Content warning: This article contains mentions of weight loss.
My New Year’s resolution since age 12 was always “get fit.” Each year I scribbled those words onto a piece of notebook paper and sealed it with an envelope addressed to my future self. While my goal remained the same over the years, the societal definition of "in-shape" evolved many times during my upbringing.
“Fit” in the early 2010s was long torsos and washboard abs, thin legs and broad shoulders. Just a few years later, we collectively abandoned low-rise jeans in favor of Fashion Nova shape wear designed to mimic "King Kylie’s” perfect, artificially-obtained proportions. The new ideal body was a confluence of features that rarely coexist for most women: tiny waist, big butt, thigh gap, etc.
Fast forward to 2022 and the media lost it over Kim Kardashian’s infamous two-week weight loss for the Met Gala. I remember thinking, "It’s happening,” as I scrolled through one TikTok after another about how she shed weight to fit into Marilyn Monroe’s iconic dress.
While one could easily chalk up Kim K’s weight loss to just that — weight loss — I argue that she may have, perhaps unknowingly, started a new body trend. Soon enough, reports emerged detailing stories about other celebrities who reversed their Brazilian butt lifts and restructured their workouts and diets to achieve a thinner look. Out with slim-thick, in with heroin chic.

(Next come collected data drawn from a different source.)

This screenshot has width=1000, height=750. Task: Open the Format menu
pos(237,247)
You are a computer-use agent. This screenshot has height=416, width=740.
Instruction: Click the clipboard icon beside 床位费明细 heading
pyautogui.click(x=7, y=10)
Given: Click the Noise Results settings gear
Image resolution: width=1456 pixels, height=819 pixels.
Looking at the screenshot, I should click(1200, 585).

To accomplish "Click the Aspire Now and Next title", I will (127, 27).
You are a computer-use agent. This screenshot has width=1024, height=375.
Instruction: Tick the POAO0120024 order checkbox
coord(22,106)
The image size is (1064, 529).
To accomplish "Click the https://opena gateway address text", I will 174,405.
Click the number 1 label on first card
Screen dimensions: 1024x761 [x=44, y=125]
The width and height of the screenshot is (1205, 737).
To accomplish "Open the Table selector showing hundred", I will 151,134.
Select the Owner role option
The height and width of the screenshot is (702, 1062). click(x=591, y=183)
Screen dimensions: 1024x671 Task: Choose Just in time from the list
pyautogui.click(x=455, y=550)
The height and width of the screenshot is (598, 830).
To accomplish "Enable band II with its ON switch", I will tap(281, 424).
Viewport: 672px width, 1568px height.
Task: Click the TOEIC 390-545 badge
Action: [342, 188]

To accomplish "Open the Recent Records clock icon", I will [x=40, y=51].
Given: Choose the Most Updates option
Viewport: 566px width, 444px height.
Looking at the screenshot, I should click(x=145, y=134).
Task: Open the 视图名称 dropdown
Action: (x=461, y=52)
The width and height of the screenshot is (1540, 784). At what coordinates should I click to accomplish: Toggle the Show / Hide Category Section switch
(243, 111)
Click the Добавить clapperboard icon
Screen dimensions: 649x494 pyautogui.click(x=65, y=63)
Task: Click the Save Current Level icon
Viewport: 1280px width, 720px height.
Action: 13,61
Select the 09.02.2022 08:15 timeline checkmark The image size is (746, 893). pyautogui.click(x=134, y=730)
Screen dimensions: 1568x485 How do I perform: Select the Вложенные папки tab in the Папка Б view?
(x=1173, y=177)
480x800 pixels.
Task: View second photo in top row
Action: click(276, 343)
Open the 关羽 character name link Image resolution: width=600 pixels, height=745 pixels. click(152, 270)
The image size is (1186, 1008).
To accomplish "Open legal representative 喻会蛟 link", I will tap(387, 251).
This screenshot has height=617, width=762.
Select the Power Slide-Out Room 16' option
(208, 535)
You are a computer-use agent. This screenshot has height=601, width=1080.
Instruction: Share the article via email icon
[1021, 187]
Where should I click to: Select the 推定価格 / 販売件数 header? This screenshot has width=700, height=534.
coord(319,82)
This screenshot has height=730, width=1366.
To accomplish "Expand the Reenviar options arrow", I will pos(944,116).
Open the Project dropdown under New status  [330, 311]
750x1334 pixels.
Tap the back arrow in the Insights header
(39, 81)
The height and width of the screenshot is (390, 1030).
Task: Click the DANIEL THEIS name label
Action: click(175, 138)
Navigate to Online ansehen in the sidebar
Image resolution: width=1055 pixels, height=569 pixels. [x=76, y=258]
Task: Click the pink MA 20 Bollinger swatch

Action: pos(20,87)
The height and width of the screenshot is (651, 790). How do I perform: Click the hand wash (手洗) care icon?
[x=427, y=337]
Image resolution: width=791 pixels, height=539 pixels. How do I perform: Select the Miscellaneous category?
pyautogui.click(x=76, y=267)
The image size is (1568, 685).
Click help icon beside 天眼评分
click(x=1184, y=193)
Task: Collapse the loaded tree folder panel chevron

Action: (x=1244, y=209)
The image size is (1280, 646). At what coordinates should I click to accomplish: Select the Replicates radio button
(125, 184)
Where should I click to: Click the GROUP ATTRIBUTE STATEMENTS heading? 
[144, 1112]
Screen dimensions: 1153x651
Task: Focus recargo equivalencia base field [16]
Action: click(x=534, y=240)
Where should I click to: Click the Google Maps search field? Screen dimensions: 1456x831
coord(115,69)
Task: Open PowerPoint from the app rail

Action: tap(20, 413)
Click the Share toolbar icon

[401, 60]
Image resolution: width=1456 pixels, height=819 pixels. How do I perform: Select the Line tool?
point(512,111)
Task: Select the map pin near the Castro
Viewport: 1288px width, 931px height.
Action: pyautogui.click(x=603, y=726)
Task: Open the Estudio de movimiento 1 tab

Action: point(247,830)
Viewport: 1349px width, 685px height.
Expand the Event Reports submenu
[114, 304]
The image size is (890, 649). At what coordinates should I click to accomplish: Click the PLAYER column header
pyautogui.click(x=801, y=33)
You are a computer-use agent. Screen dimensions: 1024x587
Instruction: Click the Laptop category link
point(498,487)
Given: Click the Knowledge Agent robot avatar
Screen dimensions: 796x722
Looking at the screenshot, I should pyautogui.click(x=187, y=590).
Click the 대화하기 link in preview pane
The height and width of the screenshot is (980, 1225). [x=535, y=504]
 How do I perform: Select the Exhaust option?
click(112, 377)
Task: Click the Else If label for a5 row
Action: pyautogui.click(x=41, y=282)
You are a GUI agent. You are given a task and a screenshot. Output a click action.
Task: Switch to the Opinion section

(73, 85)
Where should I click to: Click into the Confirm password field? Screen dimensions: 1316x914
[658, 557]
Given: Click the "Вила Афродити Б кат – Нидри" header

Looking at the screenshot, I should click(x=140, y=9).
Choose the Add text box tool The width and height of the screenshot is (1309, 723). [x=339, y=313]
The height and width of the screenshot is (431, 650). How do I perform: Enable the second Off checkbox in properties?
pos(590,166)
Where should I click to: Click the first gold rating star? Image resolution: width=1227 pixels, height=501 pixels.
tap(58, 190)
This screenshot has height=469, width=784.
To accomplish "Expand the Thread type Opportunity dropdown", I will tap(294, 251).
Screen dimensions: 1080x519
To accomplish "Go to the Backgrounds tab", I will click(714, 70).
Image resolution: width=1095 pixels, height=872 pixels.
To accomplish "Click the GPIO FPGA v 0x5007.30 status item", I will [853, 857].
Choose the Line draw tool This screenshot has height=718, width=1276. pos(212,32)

Me? I am tired of contorting my body into unnatural shapes every three years to appease the male gaze. As a college student, I don’t have the time or money to spend on a personal trainer and high-protein whole foods that won’t keep in my fridge for longer than three days.
My experience is not unique. Most college students struggle to exercise regularly and consistently eat a balanced diet. Studies show that many students experience decreases in activity levels between the transition from high school to college. This decline is likely due to the demands of a busy social life, rigorous academics and, for many individuals, a part-time job.
Food insecurity among college students presents an even greater problem when it comes to achieving these unrealistic ideals. According to Health Affairs, an alarming 30 percent of college students experienced food insecurity at some point while in college. That’s why so many students resort to cheap, but filling “struggle meals” (i.e., instant ramen) in place of healthier alternatives.
Don’t get me wrong — I do what I can. In recent years, I turned increasingly to the gym as a positive outlet to cope with anxiety. I try my best at the grocery store to purchase both healthy and filling products, but I am also not perfect. I recognize that having the time and ability to do both of these things is an immense privilege, and one I do not take for granted.
While balance is key, no one — especially college students — should beat themselves up for not attaining an “Insta Baddie” body. Besides, half of the time those pictures are just filters. While writing my New Year’s resolutions this year, I came to the realization that I needed to de-prioritize looks and focus upon other aspects of myself I wanted to improve.